Abdul Latif Abdul Aziz al-Sheikh replaces Abdul Aziz al-Humain as head of the Commission for the Promotion of Virtue and Prevention of Vice.

The state news agency cited no reasons for the decision, but the new head is said to be more open in his attitudes.

It comes at a time when some Saudis have complained openly the religious police is growing more aggressive.

Its officers roam the streets enforcing strict segregation of the sexes, an absolute prohibition of the sale and consumption of alcohol, a ban on women driving and many other social restrictions.

Those who refuse to obey their orders are often beaten and sometimes put in jail.

Public relations

Correspondents say public criticism of the religious police was once rare, but now its role is openly discussed.
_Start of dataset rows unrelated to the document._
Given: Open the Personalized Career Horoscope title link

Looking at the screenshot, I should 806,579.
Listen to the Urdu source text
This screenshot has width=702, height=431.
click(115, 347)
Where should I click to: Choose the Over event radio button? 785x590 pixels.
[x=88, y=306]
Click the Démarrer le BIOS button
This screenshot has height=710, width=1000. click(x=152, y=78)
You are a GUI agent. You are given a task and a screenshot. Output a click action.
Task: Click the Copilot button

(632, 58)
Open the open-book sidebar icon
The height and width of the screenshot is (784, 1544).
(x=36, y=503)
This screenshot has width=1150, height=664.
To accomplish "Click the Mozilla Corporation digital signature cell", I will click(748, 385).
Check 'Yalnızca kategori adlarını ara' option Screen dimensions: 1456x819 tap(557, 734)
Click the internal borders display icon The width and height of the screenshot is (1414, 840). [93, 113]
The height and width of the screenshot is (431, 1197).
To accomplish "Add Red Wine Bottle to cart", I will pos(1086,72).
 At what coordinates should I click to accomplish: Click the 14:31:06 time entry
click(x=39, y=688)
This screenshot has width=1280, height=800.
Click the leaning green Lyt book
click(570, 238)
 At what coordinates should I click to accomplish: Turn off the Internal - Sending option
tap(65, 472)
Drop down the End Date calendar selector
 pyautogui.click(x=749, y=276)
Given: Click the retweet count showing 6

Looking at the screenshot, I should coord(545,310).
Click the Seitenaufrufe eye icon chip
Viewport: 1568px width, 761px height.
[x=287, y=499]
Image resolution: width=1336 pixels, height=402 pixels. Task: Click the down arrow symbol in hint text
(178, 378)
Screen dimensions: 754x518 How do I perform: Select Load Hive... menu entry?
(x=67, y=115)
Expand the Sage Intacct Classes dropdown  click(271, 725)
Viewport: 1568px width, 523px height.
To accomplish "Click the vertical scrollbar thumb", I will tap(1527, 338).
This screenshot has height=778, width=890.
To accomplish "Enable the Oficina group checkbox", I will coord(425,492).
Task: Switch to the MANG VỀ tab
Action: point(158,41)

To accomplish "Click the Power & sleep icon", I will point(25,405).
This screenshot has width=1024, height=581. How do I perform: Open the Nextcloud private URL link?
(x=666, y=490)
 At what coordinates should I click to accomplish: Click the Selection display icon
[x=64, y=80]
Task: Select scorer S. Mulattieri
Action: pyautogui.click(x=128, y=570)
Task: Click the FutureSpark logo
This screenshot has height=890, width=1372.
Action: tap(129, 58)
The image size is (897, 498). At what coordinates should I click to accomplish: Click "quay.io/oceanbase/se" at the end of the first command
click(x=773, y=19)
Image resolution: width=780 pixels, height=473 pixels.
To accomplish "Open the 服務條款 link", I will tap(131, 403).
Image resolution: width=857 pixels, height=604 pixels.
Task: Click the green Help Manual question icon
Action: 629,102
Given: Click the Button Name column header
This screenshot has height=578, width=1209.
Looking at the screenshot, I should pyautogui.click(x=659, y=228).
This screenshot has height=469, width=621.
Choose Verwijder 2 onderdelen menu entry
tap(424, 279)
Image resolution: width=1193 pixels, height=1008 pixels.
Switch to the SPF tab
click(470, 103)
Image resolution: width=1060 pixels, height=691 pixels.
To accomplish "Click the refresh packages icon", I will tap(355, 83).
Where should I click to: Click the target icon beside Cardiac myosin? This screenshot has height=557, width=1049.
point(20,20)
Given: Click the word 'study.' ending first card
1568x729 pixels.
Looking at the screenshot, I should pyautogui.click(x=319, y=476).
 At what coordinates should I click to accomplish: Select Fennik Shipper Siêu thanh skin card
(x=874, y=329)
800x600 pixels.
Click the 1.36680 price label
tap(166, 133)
There have been several incidents recently when it has been accused of overstepping its authority.

In 2002, 14 girls died in a fire at their school in Mecca after religious police officers allegedly prevented male rescuers from entering.

After becoming head of the religious police in 2009, Mr Humain sought to improve its image by hiring consultants to restructure the organisation, meeting human rights groups and consulting public relations firms.

It also investigated and punished some officers for misconduct.

Mr Sheikh is a descendant of Mohammed Ibn Abdul Wahhab, the founder of an Islamic revivalist movement which formed an alliance with Saudi Arabia's ruling family, the Al Saud, in the 18th Century.

Mr Sheikh's family remains closely allied to the king's, and his relatives occupy the positions of Saudi Arabia's grand mufti, head of King Abdullah's advisory Shura Council and the minister of Islamic affairs.